Bug 8733

Summary: Add drag & drop support to <input type=file> controls
Product: WebKit Reporter: Eric Seidel (no email) <eric>
Component: FormsAssignee: Eric Seidel (no email) <eric>
Status: RESOLVED FIXED    
Severity: Normal CC: mitz
Priority: P3    
Version: 420+   
Hardware: Mac   
OS: OS X 10.4   
Attachments:
Description Flags
Add drag & drop support to <input type=file> timo: review+

Description Eric Seidel (no email) 2006-05-04 10:15:23 PDT
This finally just bugged me enough last night that I did it.
Comment 1 Eric Seidel (no email) 2006-05-04 10:24:57 PDT
Created attachment 8105 [details]
Add drag & drop support to <input type=file>

There are a few concerns I have with this patch:

1.  Is this really in the right place (on the actual WebCoreFileButton instead of the WebHTMLView?)
2.  Does it look right (it overlays 25% gray)
3.  Should we support things other than just normal files?
Comment 2 mitz 2006-05-04 10:29:02 PDT
*** Bug 5733 has been marked as a duplicate of this bug. ***
Comment 3 Eric Seidel (no email) 2006-05-04 10:29:34 PDT
Ah yes, my 4th concern:
4. does this have security implications?
Comment 4 mitz 2006-05-04 10:29:55 PDT
Bug 5733 mentions Radar # 3083272.
Comment 5 Eric Seidel (no email) 2006-05-04 10:30:31 PDT
5. I currently don't accept file promises... maybe it should.
Comment 6 Tim Omernick 2006-05-04 11:13:27 PDT
Great patch!

- WebCoreFileButton seems like a fine place to do this, at least until the file upload control is pushed down into the engine.  We already accept file drags to the page content area to set the current URL.  You could still hack this at the document view level but I think this is simpler.

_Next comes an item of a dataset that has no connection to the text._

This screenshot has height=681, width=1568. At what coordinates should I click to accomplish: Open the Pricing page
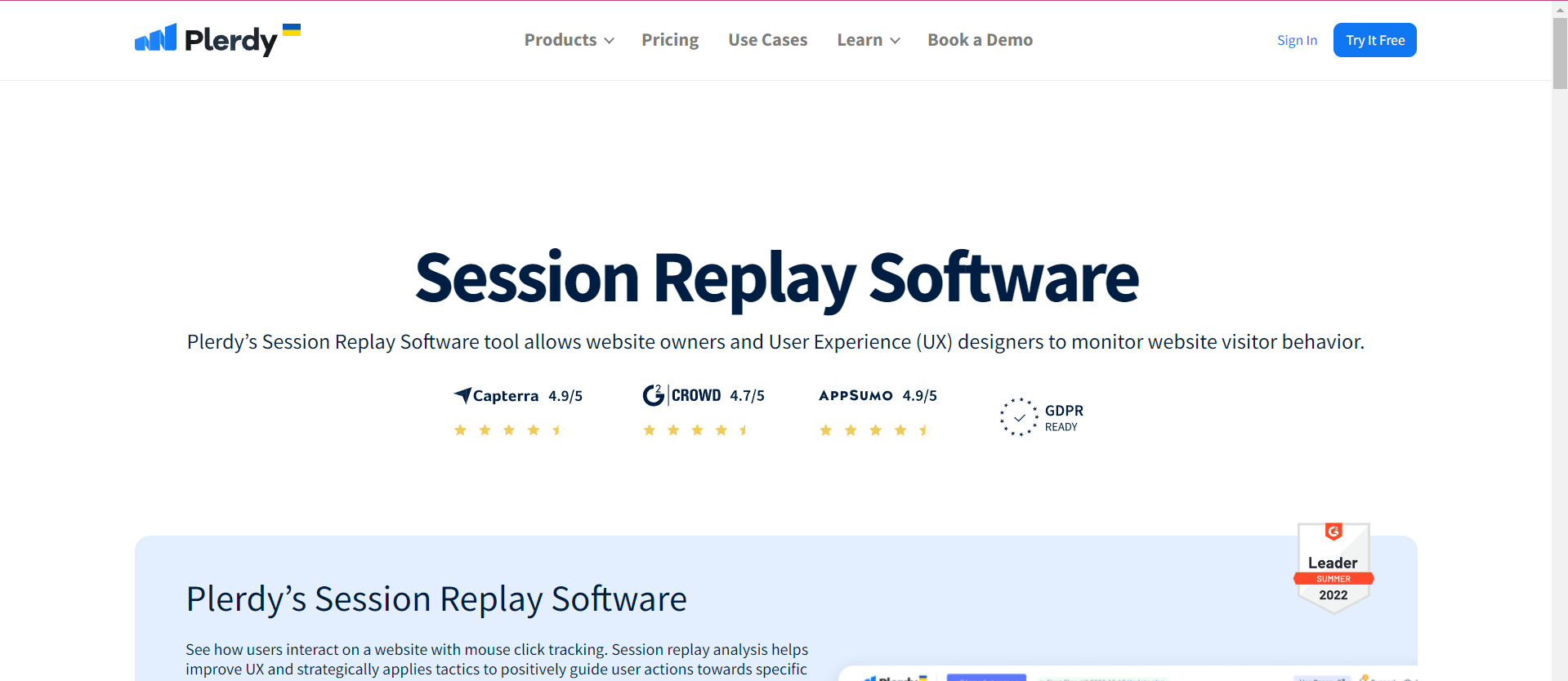[670, 40]
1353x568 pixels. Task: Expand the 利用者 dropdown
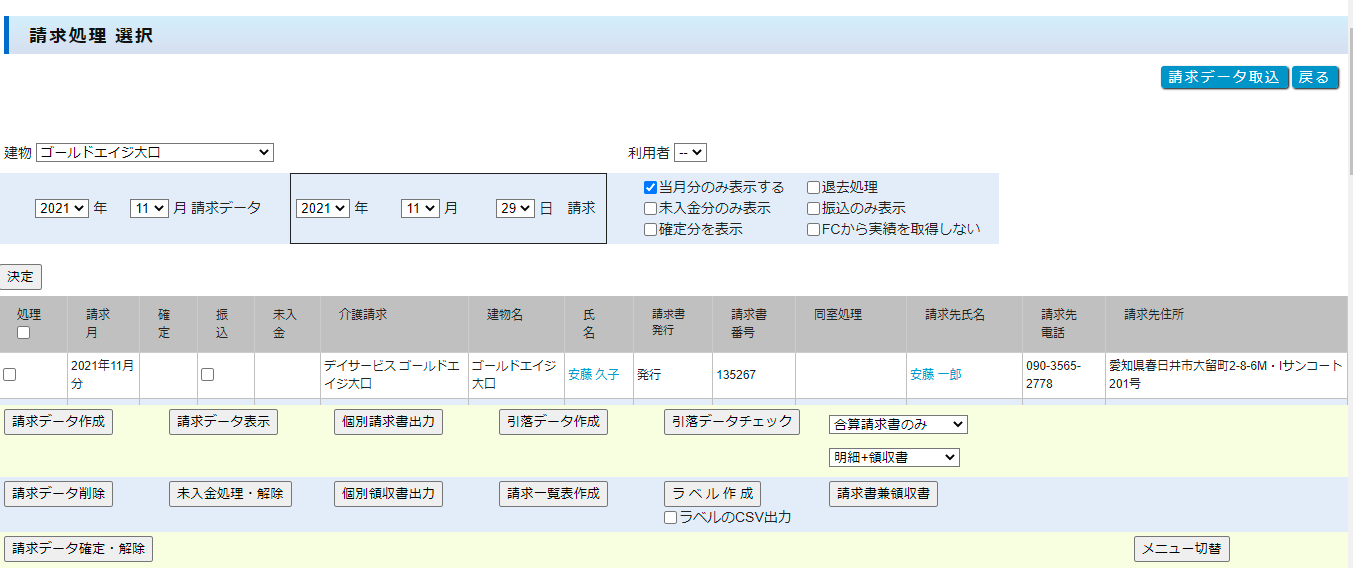click(x=690, y=153)
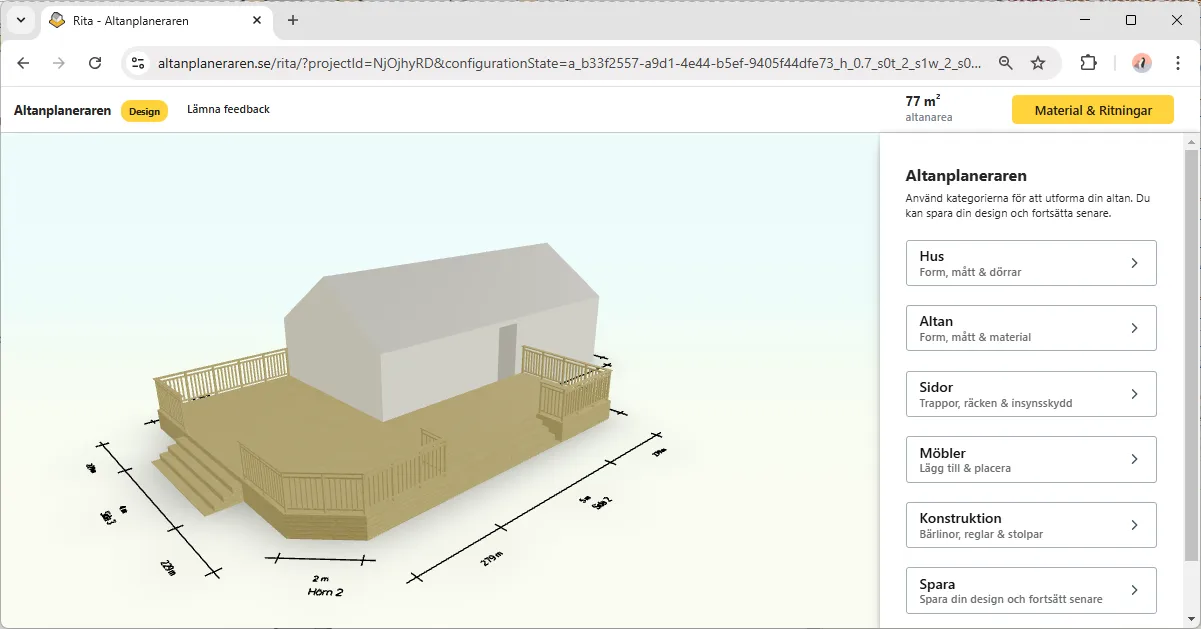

- 25% gray overlay seems fine.  If not, we can certainly tweak it.

- Handling file promise drags would be good, but I don't think you need to finish that before landing this patch.

- Not sure if there are any security implications.  I think that since the user is entirely in control of the file being picked, there's no risk that a page author could programmatically traverse symlinks and gain access to a file that the user didn't expect.  Maybe one of our security gurus can correct me on this.